EAU ET ÉLECTRICITÉ, LE GABON OUVRE LA PORTE AUX INVESTISSEURS PRIVÉS
Le Gabon franchit une nouvelle étape dans la réforme de ses secteurs de l’eau et de l’électricité. Dans son discours à la Nation, à l’occasion du 66ᵉ anniversaire de l’indépendance, le président Brice Clotaire Oligui Nguema a annoncé l’ouverture de la distribution aux investisseurs privés. Une orientation destinée à mobiliser davantage de financements et d’expertise pour moderniser les infrastructures et améliorer la qualité des services.
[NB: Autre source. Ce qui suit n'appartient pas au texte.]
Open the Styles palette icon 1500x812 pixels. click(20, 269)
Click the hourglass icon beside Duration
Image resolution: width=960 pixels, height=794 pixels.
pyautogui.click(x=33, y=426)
Une ouverture sous conditions
Le chef de l’État veut désormais permettre à des opérateurs privés de participer à la distribution de l’eau et de l’électricité. Mais cette ouverture devra répondre à des exigences précises. Les investisseurs devront notamment être capables d’apporter des capitaux, d’innover et de respecter les obligations liées au service public. L’objectif est de faire de la participation privée un levier de modernisation, tout en garantissant que les intérêts des populations restent au cœur de la réforme.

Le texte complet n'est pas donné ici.